EXTRAIT SOURCE
# # # # # # #

Manon Vivière, une sociologue chez les ingénieurs
Crédit photo : Forum urbainAprès une thèse sur des questions d’habitat et de densité urbaine, Manon Vivière est aujourd’hui chargée de mission au LyRE, centre de Recherche & Innovation Suez. Elle y travaille notamment sur la question de l’accès à l’eau dans les villes : voilà une sociologue qui n’a pas peur de se mouiller !
Entretien réalisé par Charlotte Hemery, stagiaire au Forum urbain en 2018.
Quel est votre parcours ?

# # # # # # #

DONNÉES

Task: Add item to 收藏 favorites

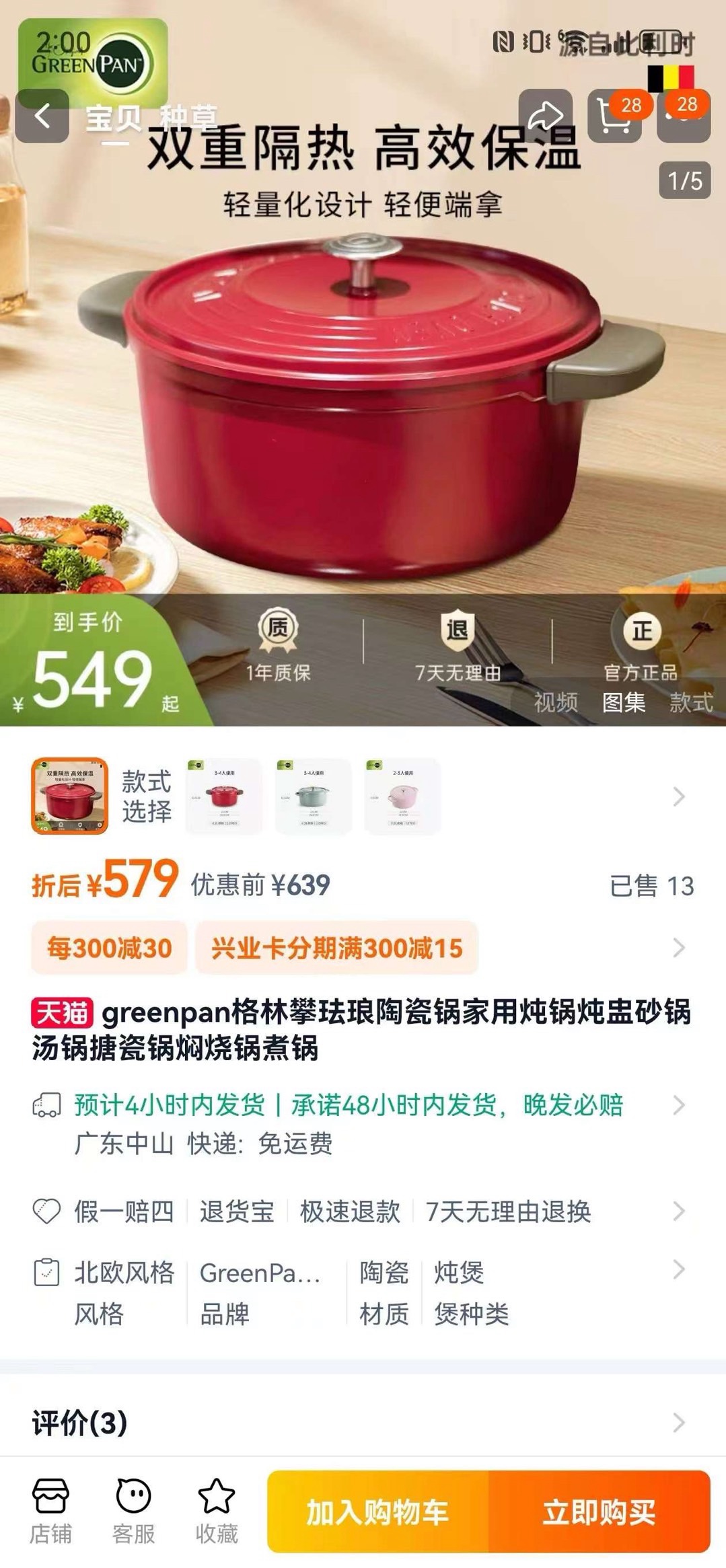Action: point(216,1511)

# # # # # # #

CONSIGNE ÉCRITE 1
Qui a réalisé l'entretien présenté dans l'extrait ?
CONSIGNE ÉCRITE 2
Reproduisez l'extrait à partir des mots « Manon Vivière, une » et arrêtez-vous après « se mouiller ! ».
Répondez en vous appuyant uniquement sur l'extrait.

RÉSULTAT FINAL 1
Charlotte Hemery, stagiaire au Forum urbain en 2018.

RÉSULTAT FINAL 2
Manon Vivière, une sociologue chez les ingénieurs
Crédit photo : Forum urbainAprès une thèse sur des questions d’habitat et de densité urbaine, Manon Vivière est aujourd’hui chargée de mission au LyRE, centre de Recherche & Innovation Suez. Elle y travaille notamment sur la question de l’accès à l’eau dans les villes : voilà une sociologue qui n’a pas peur de se mouiller !